Susan Bloch, Georgetown University:

I would like hear whether he will recuse himself from a suit between special counsel [Robert] Mueller and Trump. Specifically, if Mueller subpoenas President Trump and Trump refuses, will Kavanaugh recuse himself from a Supreme Court case addressing this issue?

Erwin Chemerinsky, University of California, Berkeley:

I would want to ask Kavanaugh how he would have voted if he had been on the Court when Roe was decided? When Obergefell was decided? When Grutter was decided? I would not be asking how he will vote in the future, but what he would have done in the past.

The high court’s ruling in Obergefell v. Hodges in 2015 struck down state prohibitions on marriage for same-sex couples. In the 2003 case Grutter v. Bollinger, the court upheld the use of affirmative action in a public university’s admissions policy. Kennedy wrote the majority opinion in Obergefell. Though he dissented from Grutter, Kennedy later concurred with the court’s 2016 decision in Fisher v. University of Texas that upheld the use of race in college admissions

Elizabeth Joh, University of California, Davis:

What are the circumstances in which a Supreme Court precedent should be overturned?

How necessary is the exclusionary rule to protect Fourth Amendment rights?

How would you describe the judicial approach the Court has used to interpret the Eleventh Amendment in favor of state sovereign immunity and against recognizing protecting rights in various circumstances?

What is the appropriate role for the Court when asked to interpret the Constitution as it applies to new technologies used by the police that may quickly and irrevocably affect people’s sense of privacy?

“I think this should elicit a more interesting answer about Roe than the question we have been hearing, that is, ‘Is Roe settled law?’” Joh said. “Of course Roe is settled law, until five justices decide that the case may need reexamination.” She also noted that the court has been “increasingly hostile” to the exclusionary rule in recent years and carved out multiple exceptions to it.

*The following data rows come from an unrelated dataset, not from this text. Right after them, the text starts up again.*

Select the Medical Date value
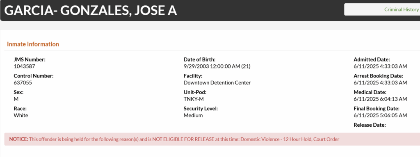420x157 pixels. 380,99
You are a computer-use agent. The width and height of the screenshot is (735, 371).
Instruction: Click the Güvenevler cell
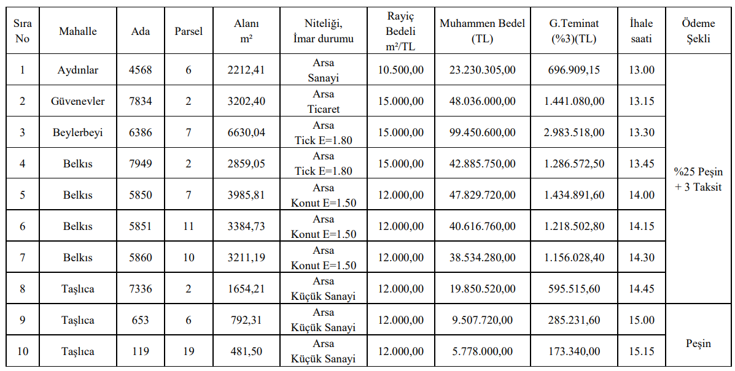click(x=78, y=101)
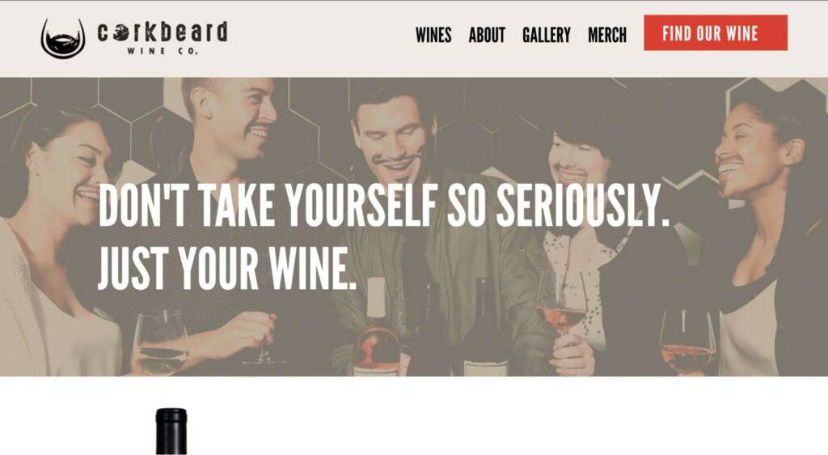Click the rosé glass held by woman with bangs
This screenshot has width=828, height=455.
coord(562,307)
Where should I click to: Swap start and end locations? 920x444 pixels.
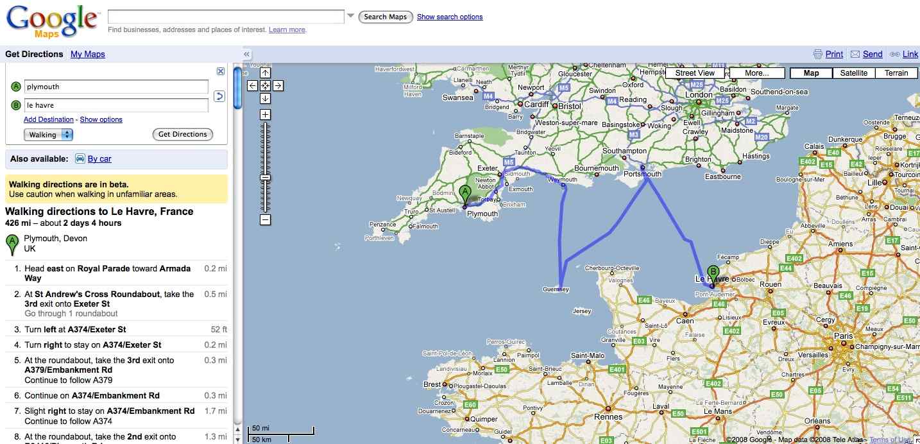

Rick Hasen, University of California, Irvine:

Judge Kavanaugh, I understand you cannot tell us how you would vote in contested cases coming before the Court. But do you agree or disagree with the following statement? If you agree with the four other Justices appointed by Republican presidents, you would be the likely fifth vote to: overturn or severely limit precedent assuring a woman the right to get an abortion; strike down most campaign contribution limits; keep federal courts out of the business of policing the drawing of district lines to benefit one party over another; kill affirmative action plans in employment and education; uphold strict voter identification laws; and recognize the right of people to raise religious objections to state antidiscrimination laws protecting the LGBT community?

Michael McConnell, Stanford University:

How has the experience of being a judge affected your view of the law?

McConnell previously served as a judge on the Tenth Circuit Court of Appeals.

Peter Shane, Ohio State University:

In signing statements alone during his first six years in office, when you were either in White House Counsel’s office or acting as the President’s staff secretary, President George W. Bush raised nearly 1,400 constitutional objections to roughly 1,000 provisions of statutes he was nonetheless signing into law. Some of these signing statements complained that Congress’s requirements of executive branch reports could interfere with the President’s recommendations power, that Congress’s specifications of factors to be considered in administrative decision making could interfere with the President’s supervisory powers over the executive branch, and even that statutory protections for military lawyers giving their superiors independent legal advice could interfere with the President’s charge to take care that the laws be faithfully executed. He also signed an executive order that would have allowed family members of former presidents to claim executive privilege with regard to records of a prior President’s Administration.

What role did you have in the framing of these theories of executive power and could you please explain them?